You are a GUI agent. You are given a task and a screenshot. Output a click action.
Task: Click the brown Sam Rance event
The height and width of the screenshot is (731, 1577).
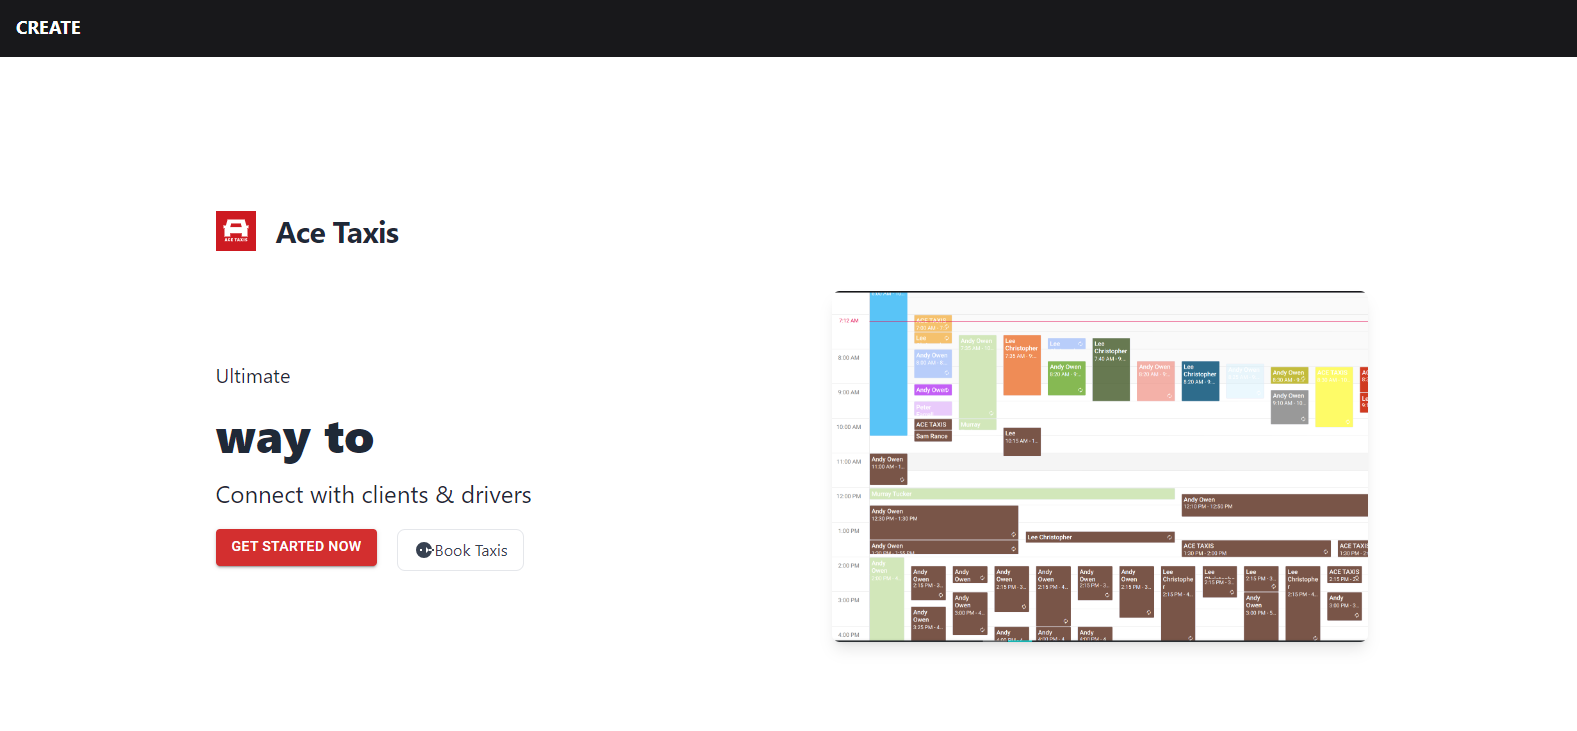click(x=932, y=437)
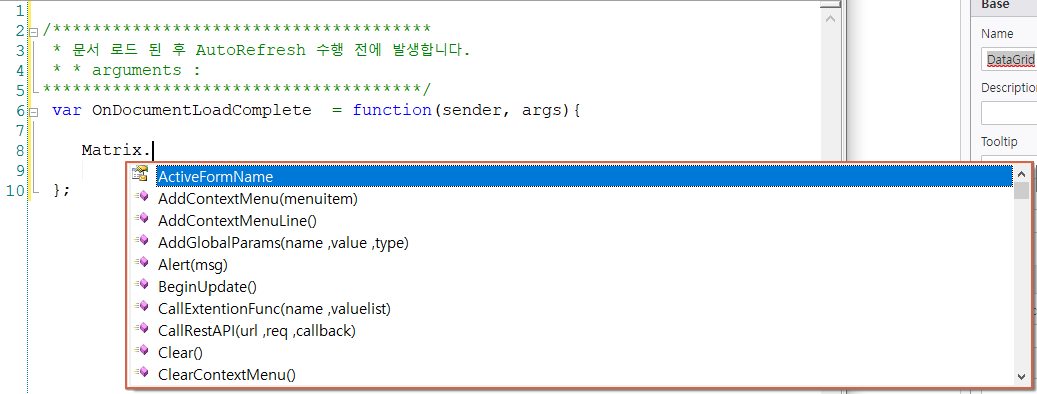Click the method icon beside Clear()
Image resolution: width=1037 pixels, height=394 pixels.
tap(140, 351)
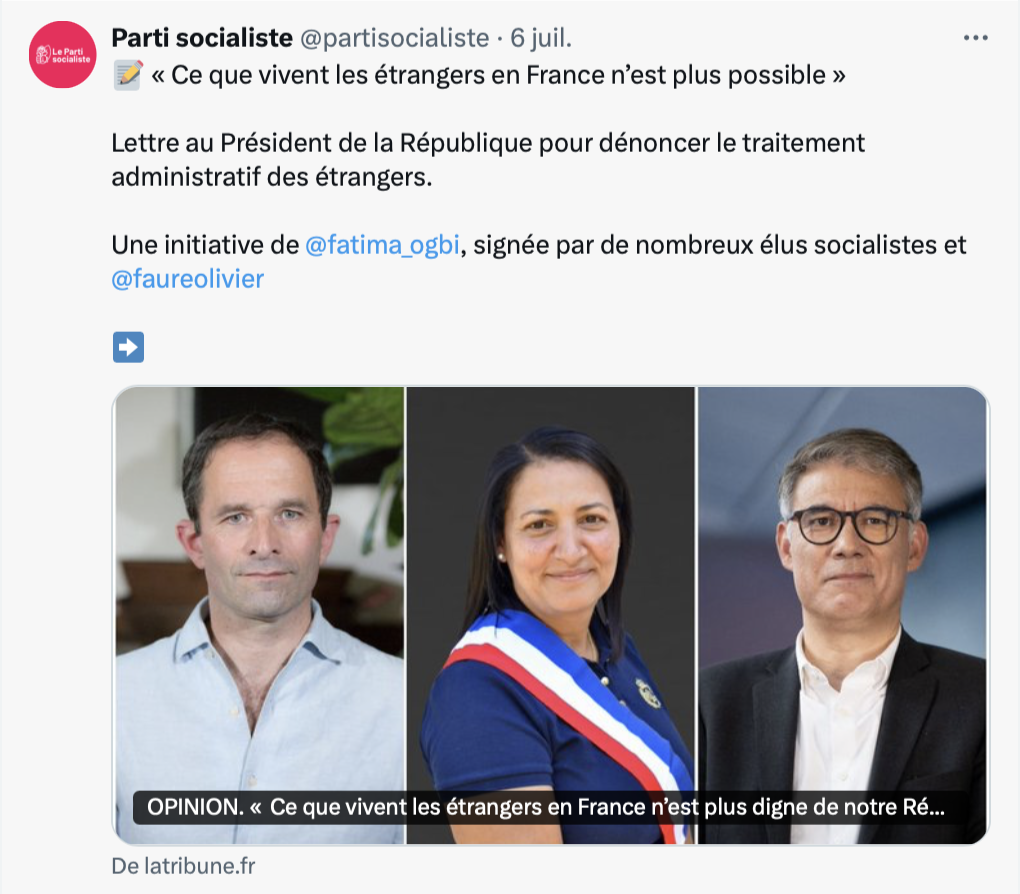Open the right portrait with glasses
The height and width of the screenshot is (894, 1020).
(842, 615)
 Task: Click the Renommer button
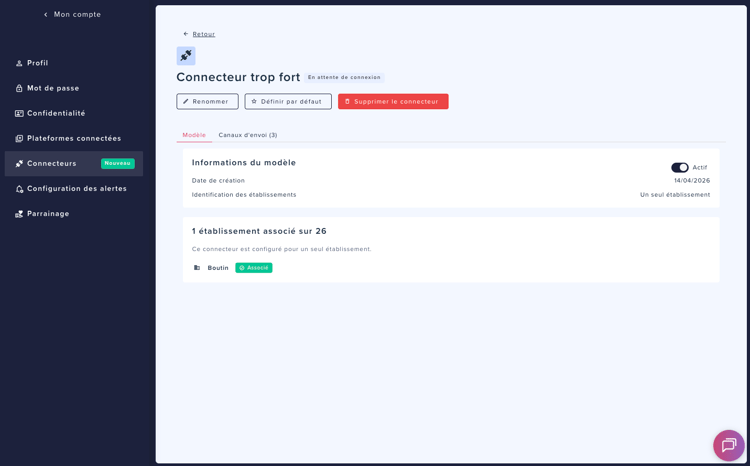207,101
========
**Task objective**: Convert every line of all the items above into a Markdown table with the columns Row and Line, numbering the rows and leaving out blank lines. Leave the pictures out of the table.

**Solution for this exercise**:
| Row | Line |
|---|---|
| 1 | You are a GUI agent. You are given a task and a screenshot. Output a click action. |
| 2 | Task: Click the brown Sam Rance event |
| 3 | The height and width of the screenshot is (731, 1577). |
| 4 | click(x=932, y=437) |
| 5 | Click the method icon beside Clear() |
| 6 | Image resolution: width=1037 pixels, height=394 pixels. |
| 7 | tap(140, 351) |
| 8 | Open the right portrait with glasses |
| 9 | The height and width of the screenshot is (894, 1020). |
| 10 | (842, 615) |
| 11 |  Task: Click the Renommer button |
| 12 | 207,101 |